**WHAT THE EXERCISE ASKS**
Reproduce the portion of the blackberry recipe text below, starting at "Take a quart" and ending at "Spiced Vinegar.".

**DOCUMENT SECTION**
The commonest recipe in cookbooks of the eighteenth century seems to be for blackberry wine, which sounds like a fine beverage indeed. Today they are far more likely to be used to make jam (‘jelly’, if you are in the USA), or pies (especially with apple) – and you can adapt any berry recipe for these. In search of something a little different for those of you who are lucky enough to have a bumper blackberry crop, I found this recipe from The Times, in 1938. It sounds like a wonderfully fruity ketchup.

Blackberry Pickle.
Take a quart of large blackberries. Put them into the preserving pan with two pounds of white sugar, an ounce and a half of all-spice, half an ound of ground sugar*, and the juice of a lemon. Pour over it a pint of white vinegar. Bring to the boil and let it simmer for about an hour and a half, then pass it through a sieve, and bottle.
The flavour of the pickles naturally depends considerably upon the aromatic vinegar in which they are cooked. Here is an old-fashioned recipe.
Spiced Vinegar.
Put half an ounce of whole cloves and the same quantity of allspice, celery seed, mustard seed, whole mace, chopped white ginger, a pound and a half of sugar, and an ounce and two thirds of pepper into bags of strong but thin muslin. Lay in the preserving pan. Pour over six pints of wine vinegar. Bring to the boil. Stand for four hours. Remove the bags, strain and bottle. These vinegars should be stored for at least a month before using.

**DATA SEGMENT**
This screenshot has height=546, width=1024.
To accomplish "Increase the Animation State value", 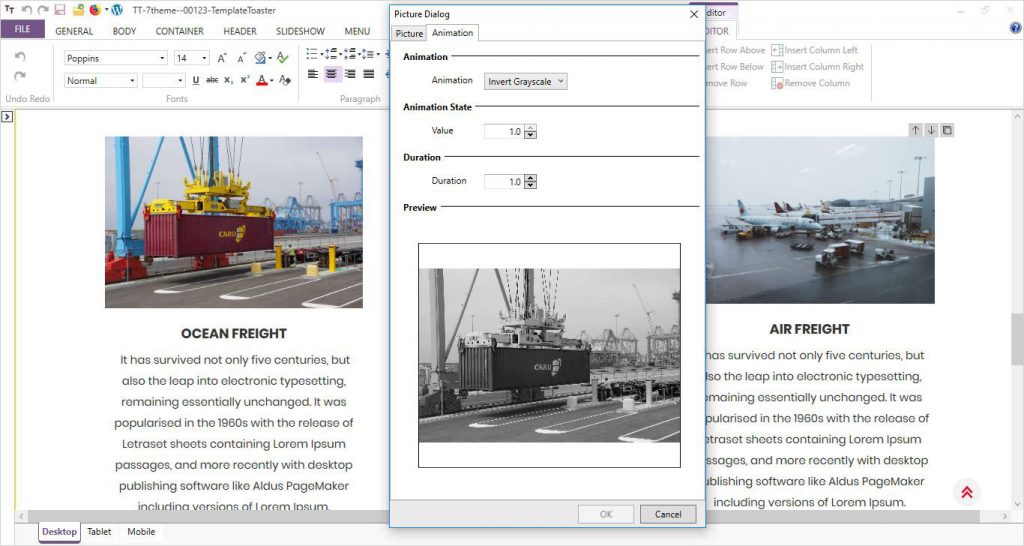I will click(530, 128).
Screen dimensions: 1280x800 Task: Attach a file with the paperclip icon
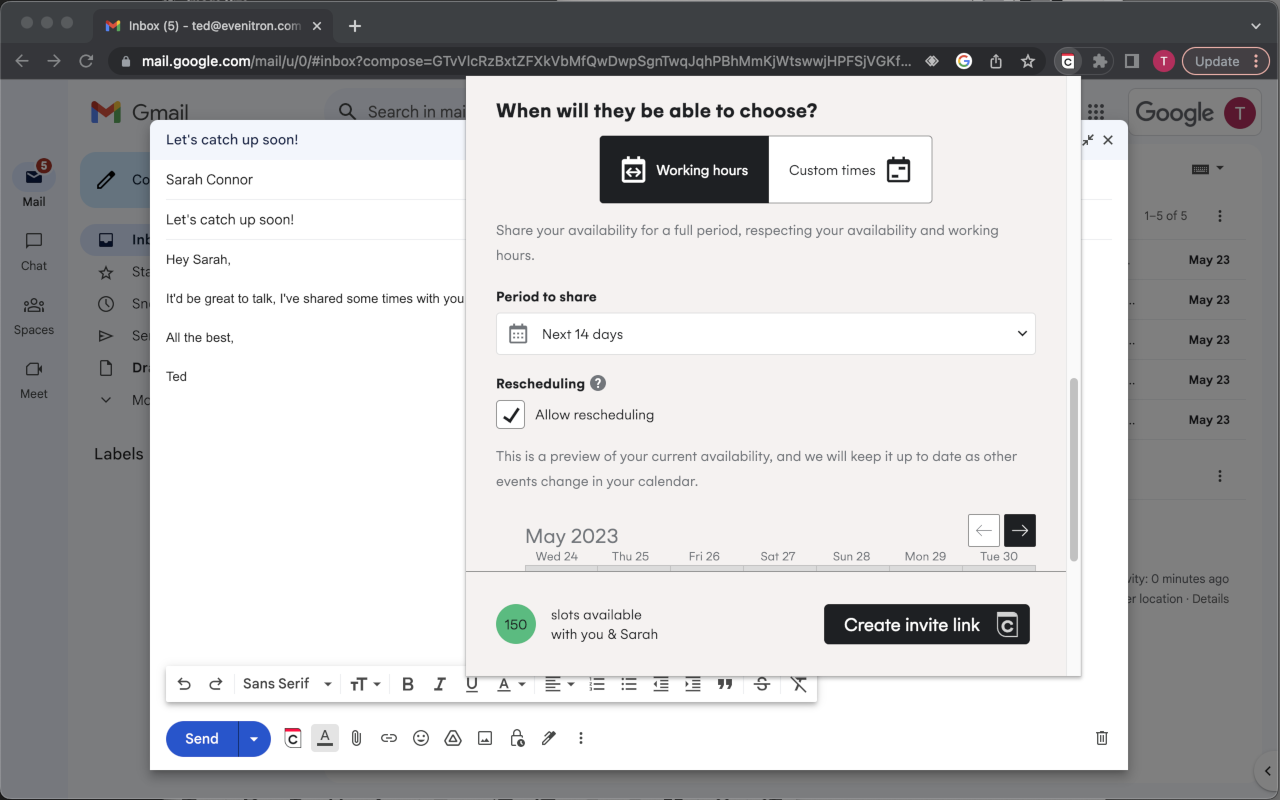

**RESULT BELOW**
Take a quart of large blackberries. Put them into the preserving pan with two pounds of white sugar, an ounce and a half of all-spice, half an ound of ground sugar*, and the juice of a lemon. Pour over it a pint of white vinegar. Bring to the boil and let it simmer for about an hour and a half, then pass it through a sieve, and bottle.
The flavour of the pickles naturally depends considerably upon the aromatic vinegar in which they are cooked. Here is an old-fashioned recipe.
Spiced Vinegar.